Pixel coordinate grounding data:
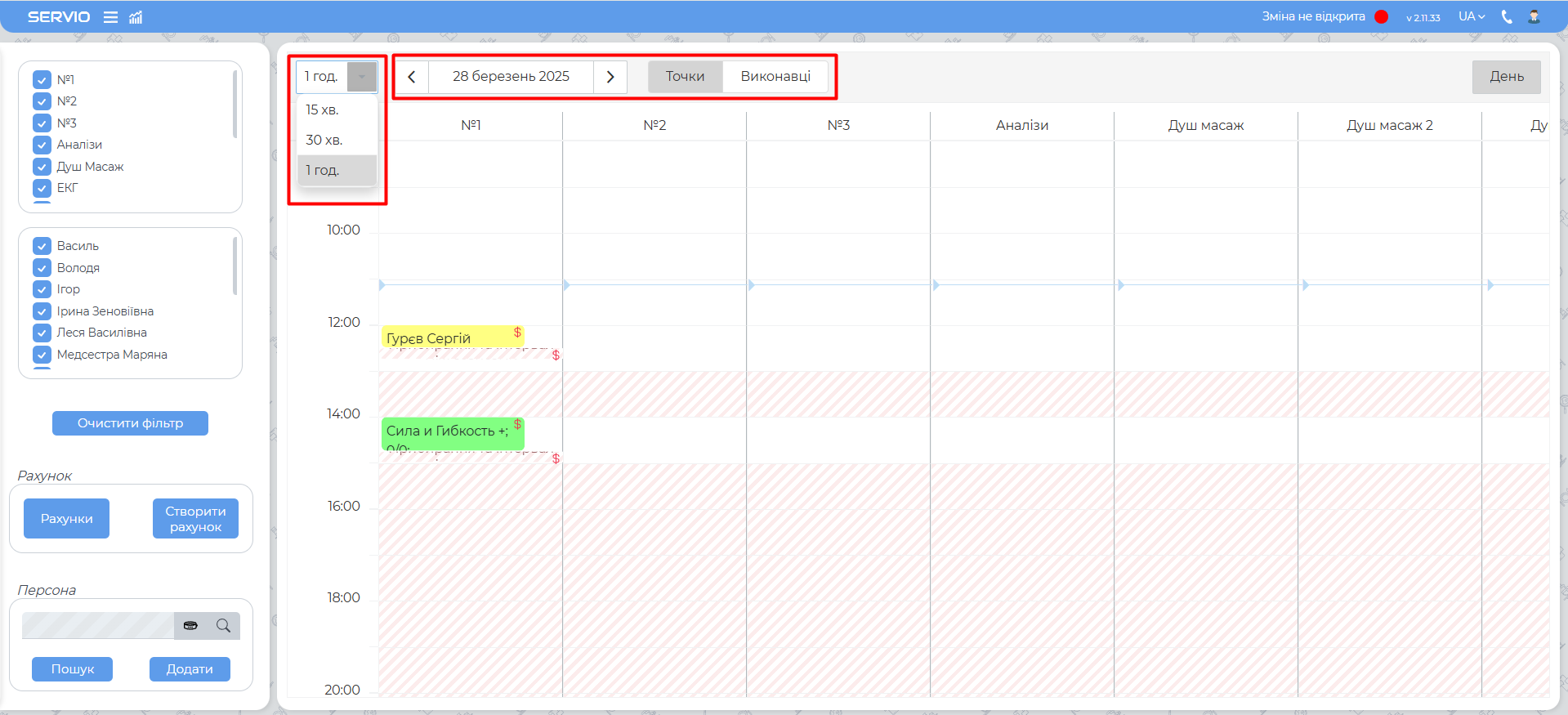Select 15 хв. from interval dropdown
Image resolution: width=1568 pixels, height=715 pixels.
click(x=323, y=109)
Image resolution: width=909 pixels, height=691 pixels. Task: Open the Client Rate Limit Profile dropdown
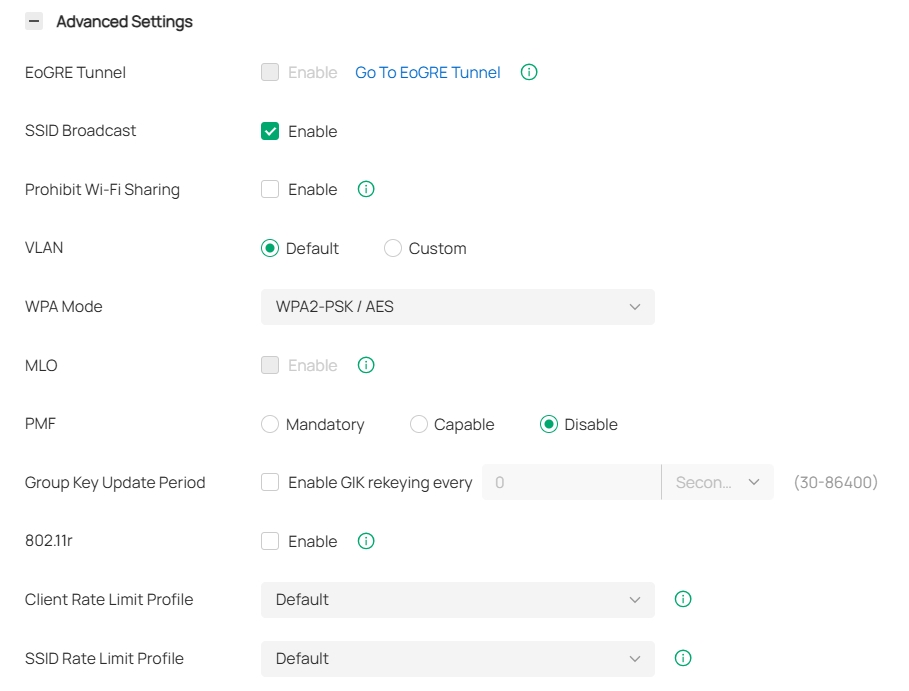coord(457,599)
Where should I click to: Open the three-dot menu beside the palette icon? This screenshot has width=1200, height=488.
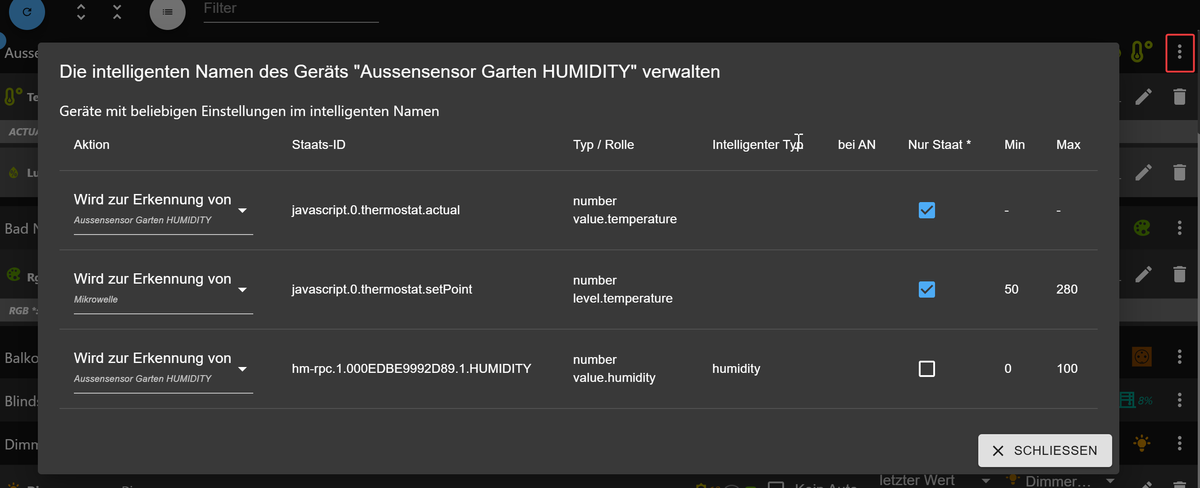click(1180, 228)
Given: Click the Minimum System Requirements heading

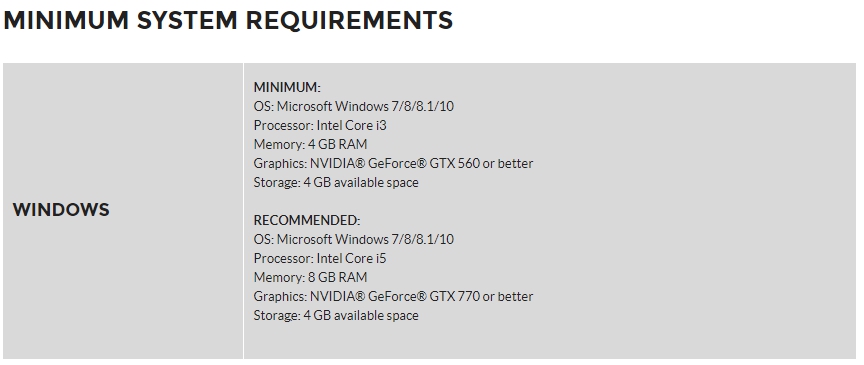Looking at the screenshot, I should pos(228,20).
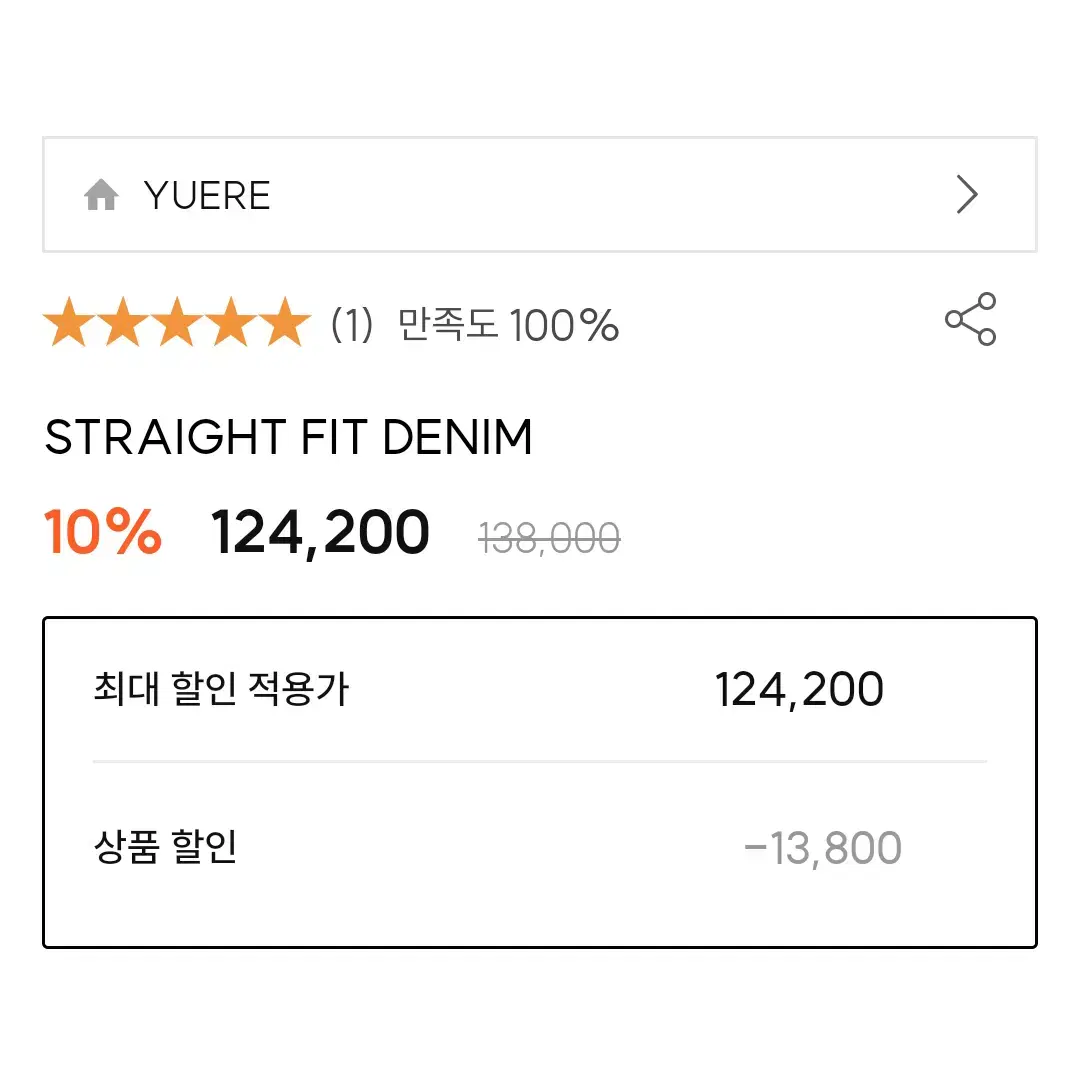1080x1080 pixels.
Task: Click the 124,200 amount inside discount box
Action: tap(799, 689)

WHAT TO WORK ON: Repeat exactly the lines from the one holding "Given: Click the" through the last line of the entries, both included; the pictures do not belong in the copy.

ANSWER TO THE EXERCISE:
Given: Click the Minimum System Requirements heading

Looking at the screenshot, I should pos(228,20).
1080x1080 pixels.
Task: Click the 124,200 amount inside discount box
Action: tap(799, 689)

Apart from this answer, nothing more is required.